Challenge — Reproduce every one of the items below verbatim, line by line.

[Saved entries]
-------

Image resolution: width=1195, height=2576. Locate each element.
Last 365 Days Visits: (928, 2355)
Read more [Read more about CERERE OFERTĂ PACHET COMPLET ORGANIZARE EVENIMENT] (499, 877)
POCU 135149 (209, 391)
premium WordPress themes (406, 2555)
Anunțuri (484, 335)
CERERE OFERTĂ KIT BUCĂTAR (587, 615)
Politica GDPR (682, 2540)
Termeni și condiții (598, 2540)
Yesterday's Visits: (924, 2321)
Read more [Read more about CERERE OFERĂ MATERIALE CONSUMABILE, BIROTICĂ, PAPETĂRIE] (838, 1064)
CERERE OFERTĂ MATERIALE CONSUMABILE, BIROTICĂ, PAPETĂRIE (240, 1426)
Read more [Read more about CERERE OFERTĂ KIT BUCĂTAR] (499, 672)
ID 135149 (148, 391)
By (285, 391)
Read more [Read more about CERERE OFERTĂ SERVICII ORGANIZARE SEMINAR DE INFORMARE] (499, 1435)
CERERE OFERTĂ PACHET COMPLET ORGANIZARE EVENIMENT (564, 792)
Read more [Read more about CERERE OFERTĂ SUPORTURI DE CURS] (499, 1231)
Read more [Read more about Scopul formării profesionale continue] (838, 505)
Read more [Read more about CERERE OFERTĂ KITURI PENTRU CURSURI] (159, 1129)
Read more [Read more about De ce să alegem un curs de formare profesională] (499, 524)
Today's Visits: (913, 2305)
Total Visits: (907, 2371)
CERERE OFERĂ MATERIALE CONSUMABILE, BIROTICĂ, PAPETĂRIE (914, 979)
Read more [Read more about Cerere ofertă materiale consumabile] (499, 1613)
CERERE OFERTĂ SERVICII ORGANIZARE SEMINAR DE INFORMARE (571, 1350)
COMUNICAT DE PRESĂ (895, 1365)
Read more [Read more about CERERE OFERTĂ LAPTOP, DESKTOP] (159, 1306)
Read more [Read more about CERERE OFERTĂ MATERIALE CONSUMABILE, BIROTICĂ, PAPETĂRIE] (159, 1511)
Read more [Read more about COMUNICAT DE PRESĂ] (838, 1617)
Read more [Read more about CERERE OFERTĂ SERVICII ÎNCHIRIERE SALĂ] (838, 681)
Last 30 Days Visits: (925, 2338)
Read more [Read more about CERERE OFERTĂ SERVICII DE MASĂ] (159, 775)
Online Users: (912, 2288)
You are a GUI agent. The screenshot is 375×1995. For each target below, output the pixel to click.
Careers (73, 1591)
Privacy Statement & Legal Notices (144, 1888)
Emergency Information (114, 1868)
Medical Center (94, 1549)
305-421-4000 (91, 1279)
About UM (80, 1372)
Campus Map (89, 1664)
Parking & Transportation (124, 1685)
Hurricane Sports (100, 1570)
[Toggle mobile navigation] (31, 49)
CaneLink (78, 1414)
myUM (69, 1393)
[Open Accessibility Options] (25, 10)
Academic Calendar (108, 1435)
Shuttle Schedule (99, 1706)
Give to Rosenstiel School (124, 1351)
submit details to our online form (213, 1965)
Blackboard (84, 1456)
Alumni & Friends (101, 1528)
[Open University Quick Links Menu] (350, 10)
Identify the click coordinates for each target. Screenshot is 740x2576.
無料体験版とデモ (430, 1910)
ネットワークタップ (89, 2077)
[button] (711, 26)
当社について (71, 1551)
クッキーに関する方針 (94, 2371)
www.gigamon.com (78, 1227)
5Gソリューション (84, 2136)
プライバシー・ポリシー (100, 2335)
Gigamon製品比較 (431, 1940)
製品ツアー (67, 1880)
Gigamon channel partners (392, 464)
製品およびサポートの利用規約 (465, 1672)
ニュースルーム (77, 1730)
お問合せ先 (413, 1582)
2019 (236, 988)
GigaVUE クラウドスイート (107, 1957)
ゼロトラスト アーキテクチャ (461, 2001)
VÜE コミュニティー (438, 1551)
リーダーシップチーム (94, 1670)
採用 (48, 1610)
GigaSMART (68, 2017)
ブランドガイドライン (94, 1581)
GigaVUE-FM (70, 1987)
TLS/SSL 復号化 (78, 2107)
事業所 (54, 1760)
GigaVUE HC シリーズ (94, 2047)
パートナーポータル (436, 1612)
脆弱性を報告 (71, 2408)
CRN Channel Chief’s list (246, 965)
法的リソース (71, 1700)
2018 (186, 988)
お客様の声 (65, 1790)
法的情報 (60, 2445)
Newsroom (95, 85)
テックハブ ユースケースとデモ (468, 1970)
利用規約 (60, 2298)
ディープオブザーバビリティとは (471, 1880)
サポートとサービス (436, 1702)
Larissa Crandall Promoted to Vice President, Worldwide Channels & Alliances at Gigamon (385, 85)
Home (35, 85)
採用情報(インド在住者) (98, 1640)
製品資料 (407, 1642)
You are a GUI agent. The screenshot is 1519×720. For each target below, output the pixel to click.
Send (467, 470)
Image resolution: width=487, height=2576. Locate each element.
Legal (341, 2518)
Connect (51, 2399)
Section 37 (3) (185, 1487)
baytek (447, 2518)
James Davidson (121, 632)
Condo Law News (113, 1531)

-------

Solution —
Image resolution: width=1195, height=2576. Locate each element.
Last 365 Days Visits: (928, 2355)
Read more [Read more about CERERE OFERTĂ PACHET COMPLET ORGANIZARE EVENIMENT] (499, 877)
POCU 135149 (209, 391)
premium WordPress themes (406, 2555)
Anunțuri (484, 335)
CERERE OFERTĂ KIT BUCĂTAR (587, 615)
Politica GDPR (682, 2540)
Termeni și condiții (598, 2540)
Yesterday's Visits: (924, 2321)
Read more [Read more about CERERE OFERĂ MATERIALE CONSUMABILE, BIROTICĂ, PAPETĂRIE] (838, 1064)
CERERE OFERTĂ MATERIALE CONSUMABILE, BIROTICĂ, PAPETĂRIE (240, 1426)
Read more [Read more about CERERE OFERTĂ KIT BUCĂTAR] (499, 672)
ID 135149 (148, 391)
By (285, 391)
Read more [Read more about CERERE OFERTĂ SERVICII ORGANIZARE SEMINAR DE INFORMARE] (499, 1435)
CERERE OFERTĂ PACHET COMPLET ORGANIZARE EVENIMENT (564, 792)
Read more [Read more about CERERE OFERTĂ SUPORTURI DE CURS] (499, 1231)
Read more [Read more about Scopul formării profesionale continue] (838, 505)
Read more [Read more about CERERE OFERTĂ KITURI PENTRU CURSURI] (159, 1129)
Read more [Read more about De ce să alegem un curs de formare profesională] (499, 524)
Today's Visits: (913, 2305)
Total Visits: (907, 2371)
CERERE OFERĂ MATERIALE CONSUMABILE, BIROTICĂ, PAPETĂRIE (914, 979)
Read more [Read more about Cerere ofertă materiale consumabile] (499, 1613)
CERERE OFERTĂ SERVICII ORGANIZARE SEMINAR DE INFORMARE (571, 1350)
COMUNICAT DE PRESĂ (895, 1365)
Read more [Read more about CERERE OFERTĂ LAPTOP, DESKTOP] (159, 1306)
Read more [Read more about CERERE OFERTĂ MATERIALE CONSUMABILE, BIROTICĂ, PAPETĂRIE] (159, 1511)
Read more [Read more about COMUNICAT DE PRESĂ] (838, 1617)
Read more [Read more about CERERE OFERTĂ SERVICII ÎNCHIRIERE SALĂ] (838, 681)
Last 30 Days Visits: (925, 2338)
Read more [Read more about CERERE OFERTĂ SERVICII DE MASĂ] (159, 775)
Online Users: (912, 2288)
You are a GUI agent. The screenshot is 375×1995. For each target below, output the pixel to click.
Careers (73, 1591)
Privacy Statement & Legal Notices (144, 1888)
Emergency Information (114, 1868)
Medical Center (94, 1549)
305-421-4000 (91, 1279)
About UM (80, 1372)
Campus Map (89, 1664)
Parking & Transportation (124, 1685)
Hurricane Sports (100, 1570)
[Toggle mobile navigation] (31, 49)
CaneLink (78, 1414)
myUM (69, 1393)
[Open Accessibility Options] (25, 10)
Academic Calendar (108, 1435)
Shuttle Schedule (99, 1706)
Give to Rosenstiel School (124, 1351)
submit details to our online form (213, 1965)
Blackboard (84, 1456)
Alumni & Friends (101, 1528)
[Open University Quick Links Menu] (350, 10)
Identify the click coordinates for each target. Screenshot is 740x2576.
無料体験版とデモ (430, 1910)
ネットワークタップ (89, 2077)
[button] (711, 26)
当社について (71, 1551)
クッキーに関する方針 (94, 2371)
www.gigamon.com (78, 1227)
5Gソリューション (84, 2136)
プライバシー・ポリシー (100, 2335)
Gigamon製品比較 (431, 1940)
製品ツアー (67, 1880)
Gigamon channel partners (392, 464)
製品およびサポートの利用規約 (465, 1672)
ニュースルーム (77, 1730)
お問合せ先 (413, 1582)
2019 (236, 988)
GigaVUE クラウドスイート (107, 1957)
ゼロトラスト アーキテクチャ (461, 2001)
VÜE コミュニティー (438, 1551)
リーダーシップチーム (94, 1670)
採用 (48, 1610)
GigaSMART (68, 2017)
ブランドガイドライン (94, 1581)
GigaVUE-FM (70, 1987)
TLS/SSL 復号化 (78, 2107)
事業所 (54, 1760)
GigaVUE HC シリーズ (94, 2047)
パートナーポータル (436, 1612)
脆弱性を報告 (71, 2408)
CRN Channel Chief’s list (246, 965)
法的リソース (71, 1700)
2018 (186, 988)
お客様の声 (65, 1790)
法的情報 (60, 2445)
Newsroom (95, 85)
テックハブ ユースケースとデモ (468, 1970)
利用規約 (60, 2298)
ディープオブザーバビリティとは (471, 1880)
サポートとサービス (436, 1702)
Larissa Crandall Promoted to Vice President, Worldwide Channels & Alliances at Gigamon (385, 85)
Home (35, 85)
採用情報(インド在住者) (98, 1640)
製品資料 (407, 1642)
You are a GUI agent. The screenshot is 1519×720. For each target below, output the pixel to click.
Send (467, 470)
Image resolution: width=487, height=2576. Locate each element.
Legal (341, 2518)
Connect (51, 2399)
Section 37 (3) (185, 1487)
baytek (447, 2518)
James Davidson (121, 632)
Condo Law News (113, 1531)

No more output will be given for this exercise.